#### Variables coded in this notebook: 18, 1373, 8345 et seq, 8780 et seq

NB: Here, multiple tags should be allowed, so we need long-form DataFrames.

##### Maybe work out satisfiers, dissatisfiers and excitement factors (or what were they called?) as RE research relevance requirements?

In [2]:
import os, pandas as pd, re

In [3]:
exportdate = 20180327
projectname = 'repract'

In [4]:
df = pd.read_csv(f'../../data/{exportdate}{projectname}.csv')
df.head(2)

Unnamed: 0,lfdn,external_lfdn,tester,dispcode,lastpage,quality,duration,v_7039,v_7040,v_7041,...,output_mode,javascript,flash,session_id,language,cleaned,ats,datetime,date_of_last_access,date_of_first_mail
0,106,0,no tester,Completed after break (32),2138658,NotShown,-1,NotShown,NotShown,0,...,HTML,NotShown,NotShown,3bb21c1b318e2f6b87557566bdd6b4d9,English,Not cleaned,1515411510,2018-01-08 11:38:30,2018-01-08 13:07:14,0000-00-00 00:00:00
1,131,0,no tester,Completed (31),2138658,NotShown,3805,NotShown,NotShown,NotShown,...,HTML,NotShown,NotShown,fc38f6556787a459c2cc604abf799448,English,Not cleaned,1515667019,2018-01-11 10:36:59,2018-01-11 11:40:24,0000-00-00 00:00:00


In [5]:
basedir = '../../data/freetext'
freetextfiles = os.listdir(basedir)

* * * * * * *

▸ **REQUIREMENT A**
In the notebook excerpt above, rewrite the note beginning "NB: Here, multiple tags" more briefly while keeping its main facts.
▸ **REQUIREMENT B**
In the notebook excerpt above, what value is assigned to `projectname`?
▸ **REQUIREMENT C**
Write the next part of the notebook excerpt above, picking up after the line that lists the files in the freetext directory.

▸ **SUPPLIED INFORMATION**
* * * * * * *

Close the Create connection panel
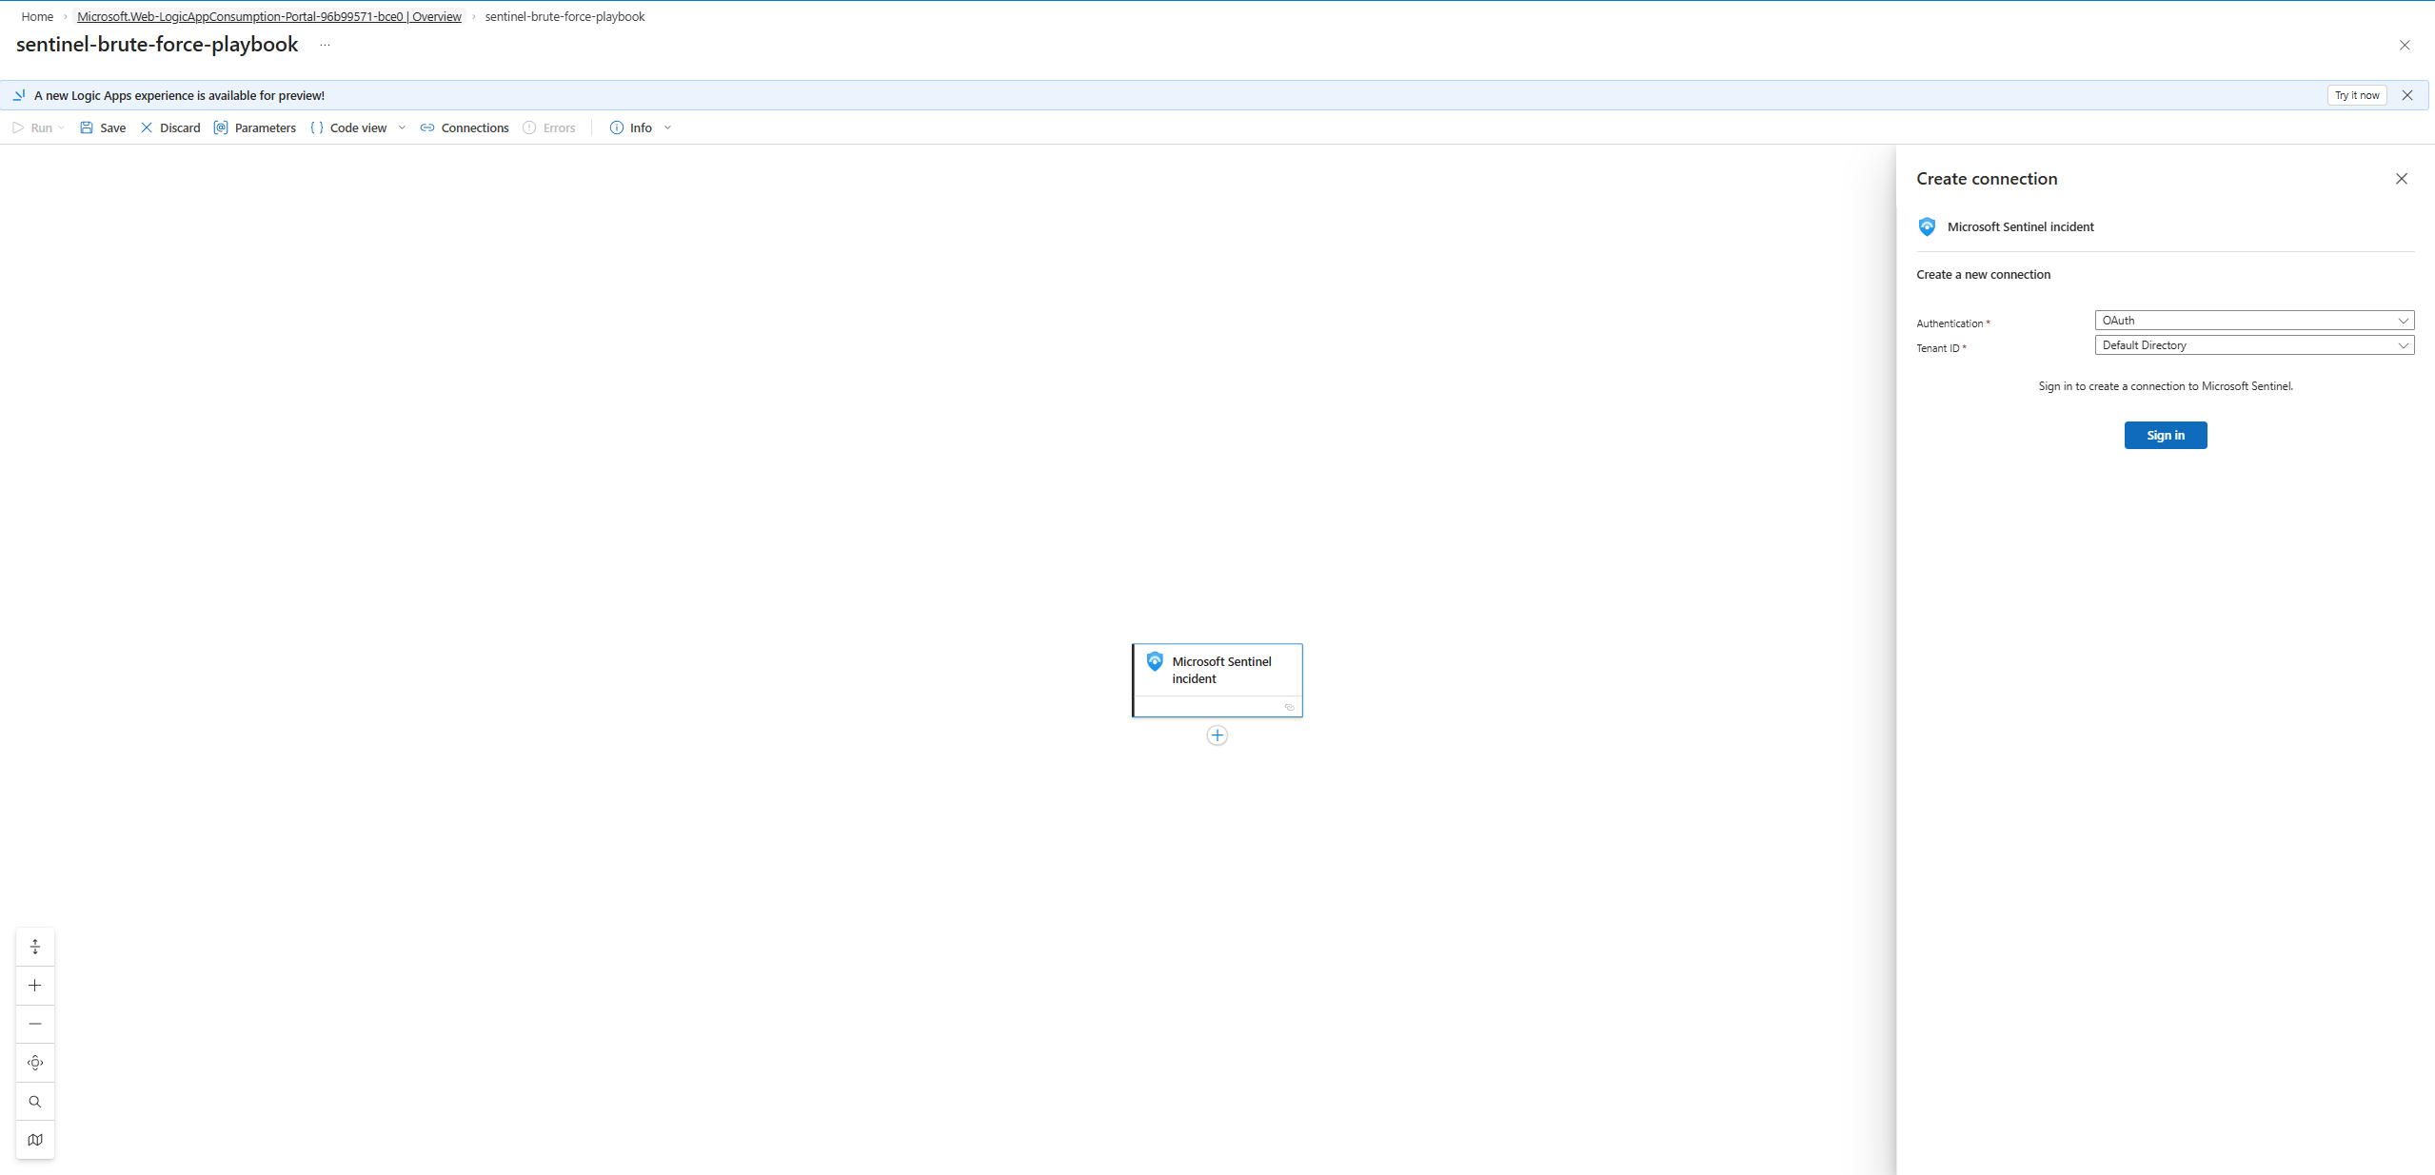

* * * * * * *

▸ **TASK OUTPUT A**
Multiple tags must be allowed, so long-form DataFrames are needed.

▸ **TASK OUTPUT B**
'repract'

▸ **TASK OUTPUT C**
dfs = {file[:-4]:pd.read_csv(f'{basedir}/{file}') for file in freetextfiles}

In [6]:
dfs.keys()

dict_keys(['.DS_S', 'v_11', 'v_1373', 'v_16', 'v_18', 'v_19', 'v_6', 'v_8345etseq', 'v_8780etseq'])

In [112]:
codedir = '../../analysis/freetext'
def write_coded(df, varname, prelim=False):
    filepath = f'{codedir}/{varname}_coded{"_prelim" if prelim else ""}.csv'
    df.to_csv(filepath, index=False)
    print(f'File stored at {filepath}.')

General Procedure:
- Refine Regex to the point where further refinement would lead to drastical overfitting
- Assign Reasoning Tags via Automation
- Find Answers with no Tags and Assign Manually
- Verify all tags

In [501]:
def assign_reasoning_tags(df, regexes):
    newdf = pd.DataFrame(columns=list(df.columns.values) + ['Tag'])
    for k,v in regexes.items():
        matches = pd.DataFrame([list(row[1])+[k] for row in df.iterrows() if re.search(v, row[1][-1])], 
                               columns=list(df.columns.values) + ['Tag'])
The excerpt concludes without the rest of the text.